=== What the task asks ===
Output every record below precisely as it is written.

=== Records supplied ===

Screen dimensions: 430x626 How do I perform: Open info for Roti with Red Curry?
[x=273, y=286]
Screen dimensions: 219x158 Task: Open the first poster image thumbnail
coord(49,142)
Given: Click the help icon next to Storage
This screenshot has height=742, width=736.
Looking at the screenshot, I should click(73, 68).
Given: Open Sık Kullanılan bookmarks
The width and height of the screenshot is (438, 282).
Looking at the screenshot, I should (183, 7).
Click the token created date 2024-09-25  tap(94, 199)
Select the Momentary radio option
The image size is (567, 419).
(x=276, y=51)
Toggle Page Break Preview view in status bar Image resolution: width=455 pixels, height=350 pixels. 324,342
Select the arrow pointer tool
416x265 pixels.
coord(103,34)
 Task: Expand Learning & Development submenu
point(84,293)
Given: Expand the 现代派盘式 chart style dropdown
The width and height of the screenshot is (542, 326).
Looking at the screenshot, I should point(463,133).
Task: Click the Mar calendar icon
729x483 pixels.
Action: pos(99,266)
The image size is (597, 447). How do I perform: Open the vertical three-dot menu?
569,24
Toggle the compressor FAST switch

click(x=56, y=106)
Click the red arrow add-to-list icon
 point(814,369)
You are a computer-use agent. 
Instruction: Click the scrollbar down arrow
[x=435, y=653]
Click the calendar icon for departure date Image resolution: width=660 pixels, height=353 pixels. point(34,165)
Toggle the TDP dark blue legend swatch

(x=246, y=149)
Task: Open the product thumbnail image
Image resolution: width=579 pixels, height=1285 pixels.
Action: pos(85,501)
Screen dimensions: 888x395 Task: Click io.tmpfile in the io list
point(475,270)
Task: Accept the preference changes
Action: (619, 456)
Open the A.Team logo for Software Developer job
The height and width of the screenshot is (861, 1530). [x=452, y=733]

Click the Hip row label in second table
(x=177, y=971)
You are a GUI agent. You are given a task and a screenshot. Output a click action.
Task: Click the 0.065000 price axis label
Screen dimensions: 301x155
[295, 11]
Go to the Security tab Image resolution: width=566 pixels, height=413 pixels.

=== Solution below ===
Screen dimensions: 430x626 How do I perform: Open info for Roti with Red Curry?
[x=273, y=286]
Screen dimensions: 219x158 Task: Open the first poster image thumbnail
coord(49,142)
Given: Click the help icon next to Storage
This screenshot has height=742, width=736.
Looking at the screenshot, I should click(73, 68).
Given: Open Sık Kullanılan bookmarks
The width and height of the screenshot is (438, 282).
Looking at the screenshot, I should (183, 7).
Click the token created date 2024-09-25  tap(94, 199)
Select the Momentary radio option
The image size is (567, 419).
(x=276, y=51)
Toggle Page Break Preview view in status bar Image resolution: width=455 pixels, height=350 pixels. 324,342
Select the arrow pointer tool
416x265 pixels.
coord(103,34)
 Task: Expand Learning & Development submenu
point(84,293)
Given: Expand the 现代派盘式 chart style dropdown
The width and height of the screenshot is (542, 326).
Looking at the screenshot, I should point(463,133).
Task: Click the Mar calendar icon
729x483 pixels.
Action: pos(99,266)
The image size is (597, 447). How do I perform: Open the vertical three-dot menu?
569,24
Toggle the compressor FAST switch

click(x=56, y=106)
Click the red arrow add-to-list icon
 point(814,369)
You are a computer-use agent. 
Instruction: Click the scrollbar down arrow
[x=435, y=653]
Click the calendar icon for departure date Image resolution: width=660 pixels, height=353 pixels. point(34,165)
Toggle the TDP dark blue legend swatch

(x=246, y=149)
Task: Open the product thumbnail image
Image resolution: width=579 pixels, height=1285 pixels.
Action: pos(85,501)
Screen dimensions: 888x395 Task: Click io.tmpfile in the io list
point(475,270)
Task: Accept the preference changes
Action: (619, 456)
Open the A.Team logo for Software Developer job
The height and width of the screenshot is (861, 1530). [x=452, y=733]

Click the Hip row label in second table
(x=177, y=971)
You are a GUI agent. You are given a task and a screenshot. Output a click action.
Task: Click the 0.065000 price axis label
Screen dimensions: 301x155
[295, 11]
Go to the Security tab Image resolution: width=566 pixels, height=413 pixels.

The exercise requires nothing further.